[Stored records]
___

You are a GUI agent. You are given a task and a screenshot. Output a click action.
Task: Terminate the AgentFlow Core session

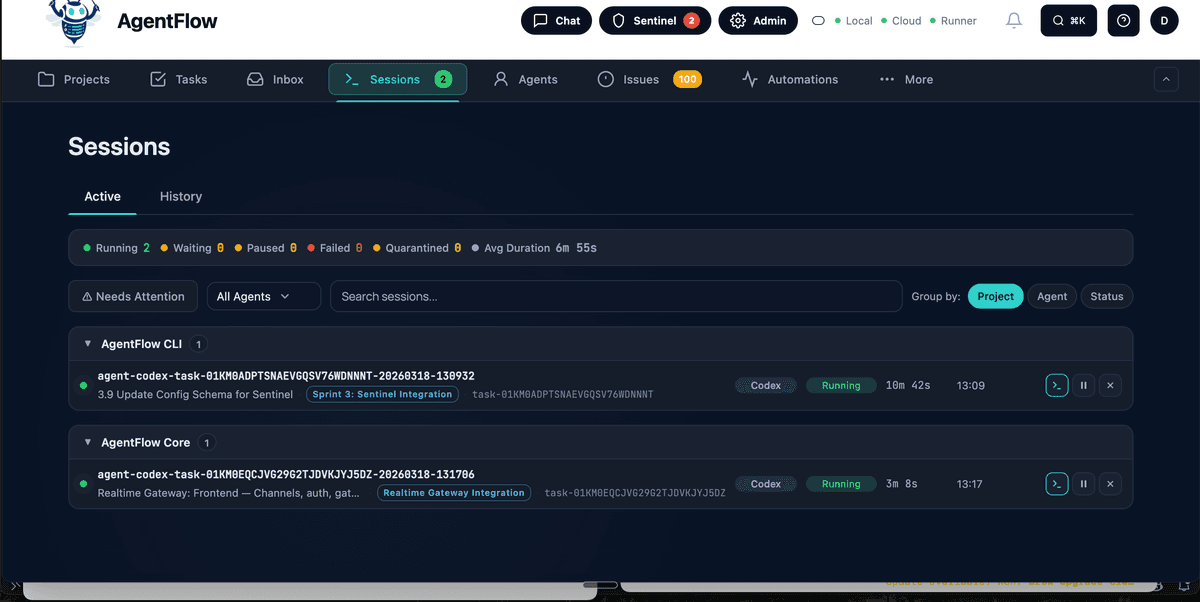1110,484
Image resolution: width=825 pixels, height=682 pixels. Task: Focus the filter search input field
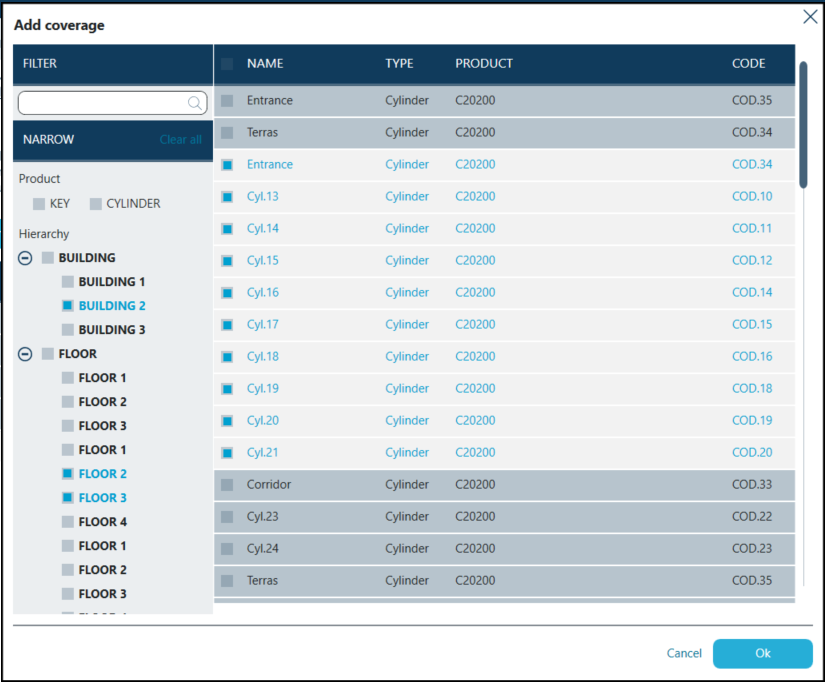click(x=102, y=103)
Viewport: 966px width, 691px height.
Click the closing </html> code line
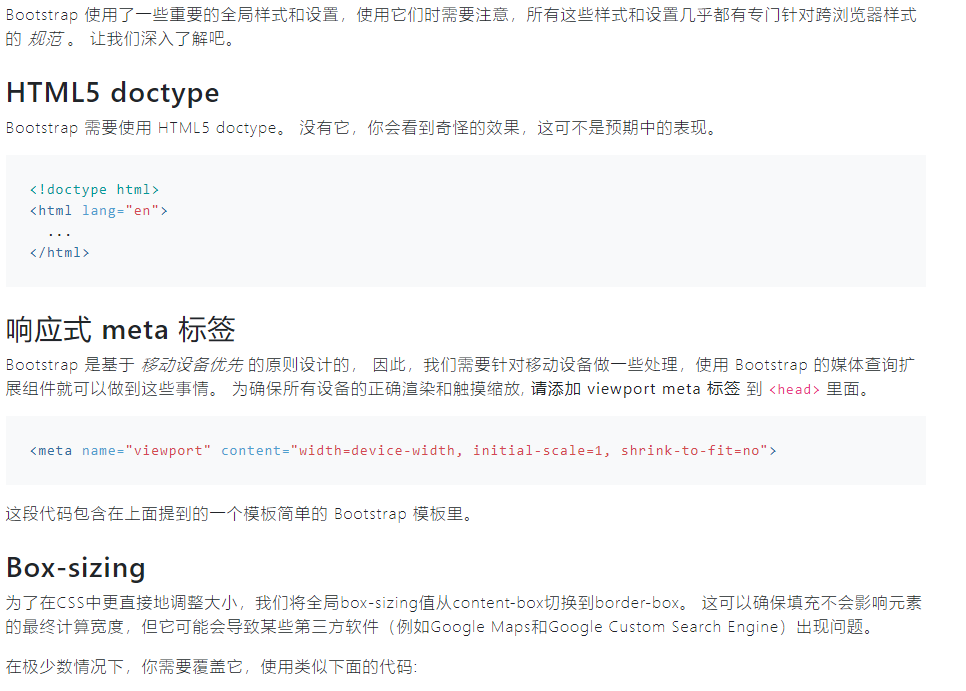click(x=60, y=253)
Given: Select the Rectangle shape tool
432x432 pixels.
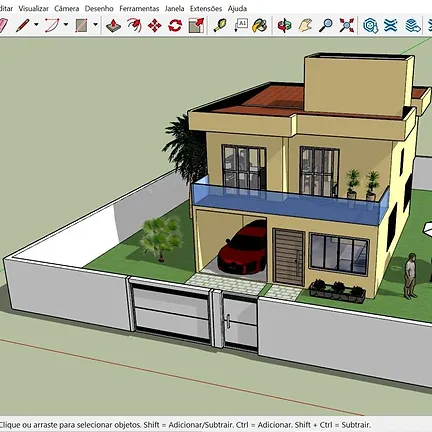Looking at the screenshot, I should pos(81,25).
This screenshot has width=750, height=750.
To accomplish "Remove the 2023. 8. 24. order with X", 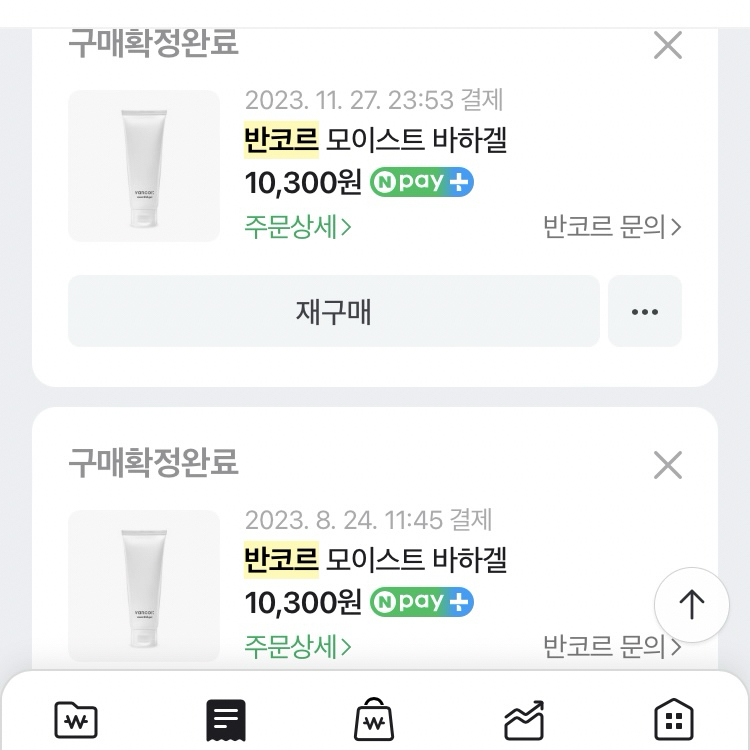I will (x=667, y=465).
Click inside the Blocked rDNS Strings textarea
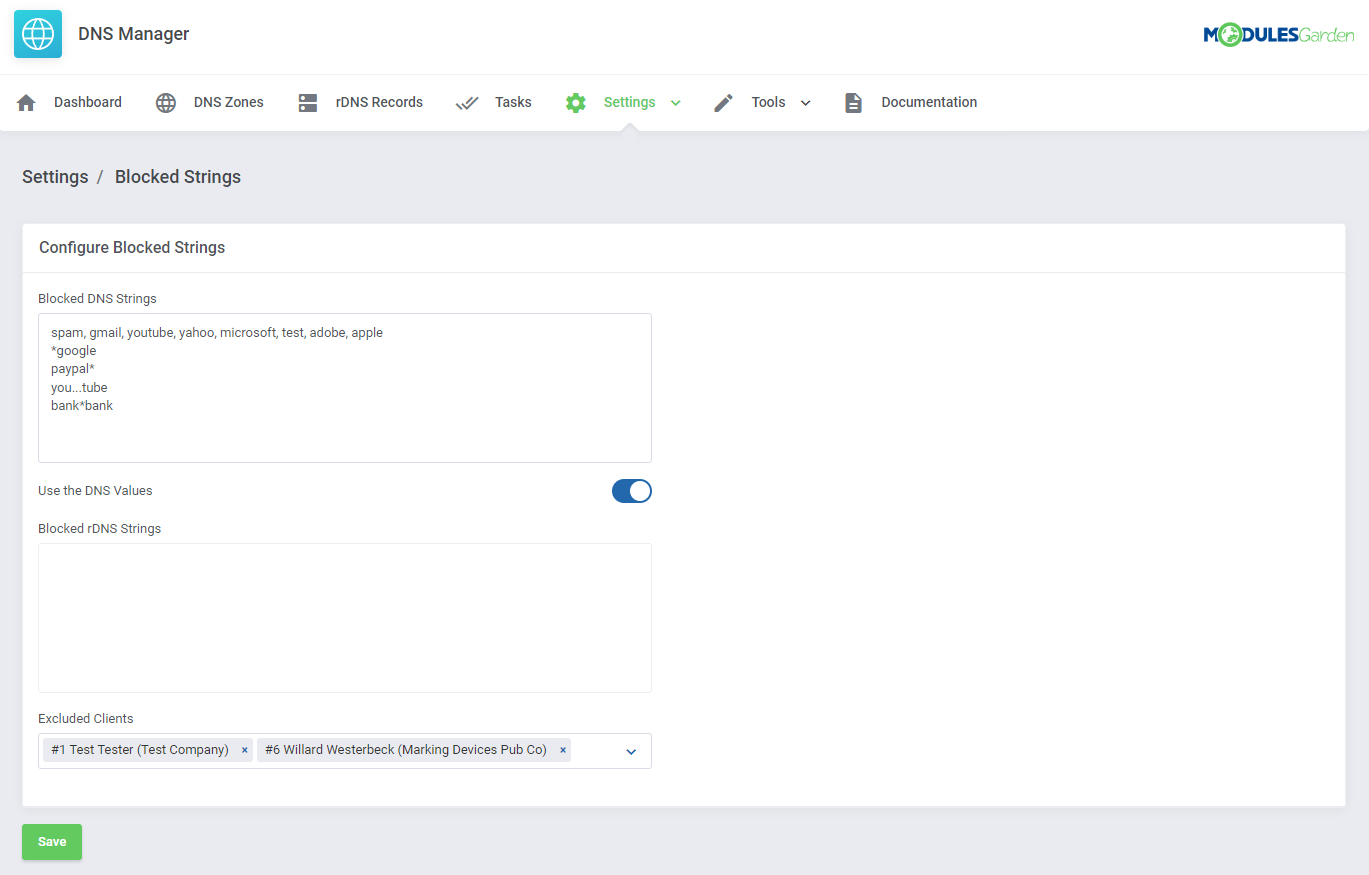Image resolution: width=1369 pixels, height=875 pixels. (344, 617)
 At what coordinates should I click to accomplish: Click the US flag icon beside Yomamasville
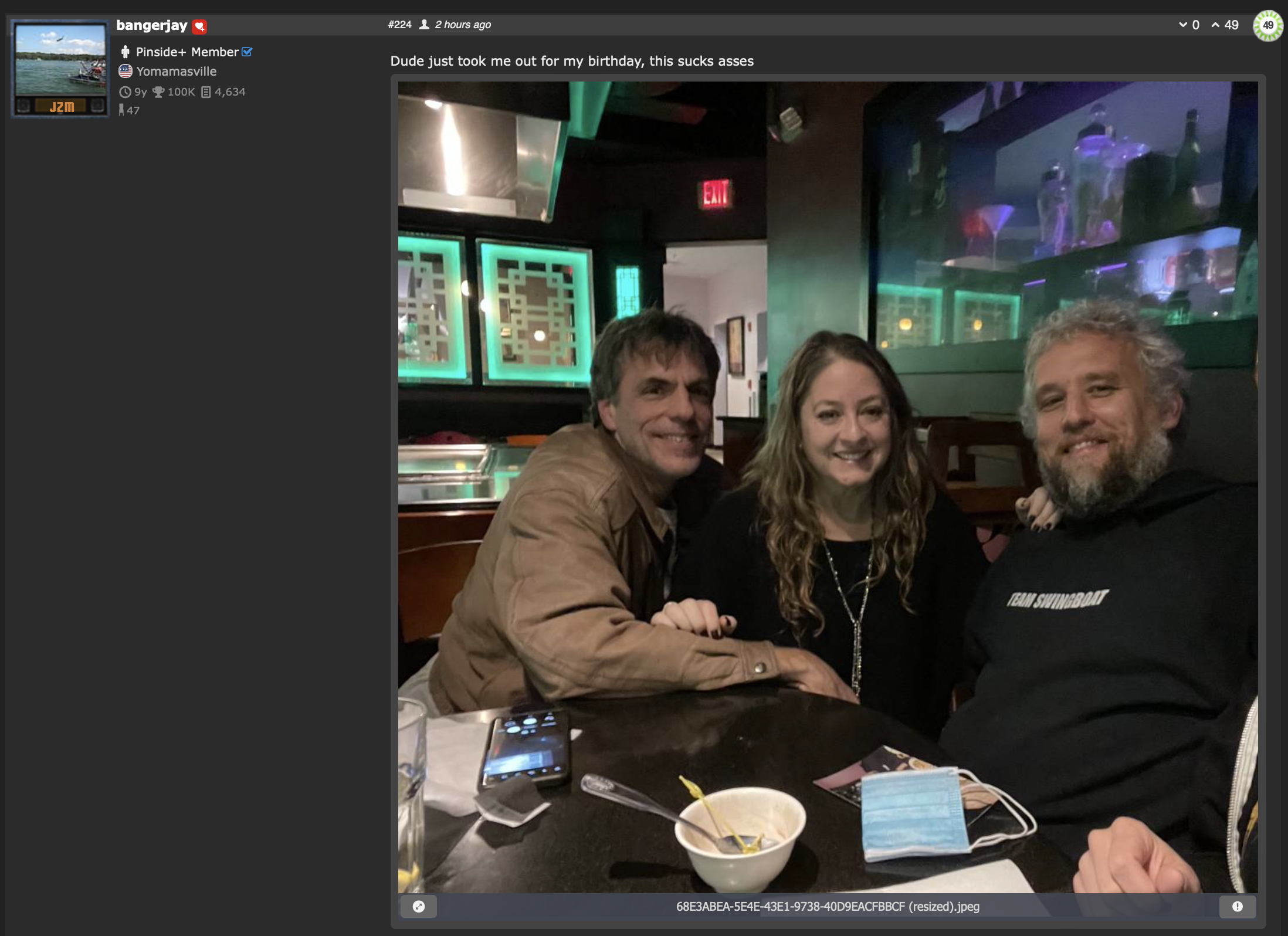pos(126,72)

___

Brief
Within the entries above, give again exactly the lines starting at the one that contains "Task: Terminate the AgentFlow Core session" and ending at the one that contains "Given: Select the Rectangle shape tool", leaving out the pictures.

Result for this task
Task: Terminate the AgentFlow Core session

1110,484
Image resolution: width=825 pixels, height=682 pixels. Task: Focus the filter search input field
click(x=102, y=103)
Viewport: 966px width, 691px height.
Click the closing </html> code line
click(x=60, y=253)
Given: Select the Rectangle shape tool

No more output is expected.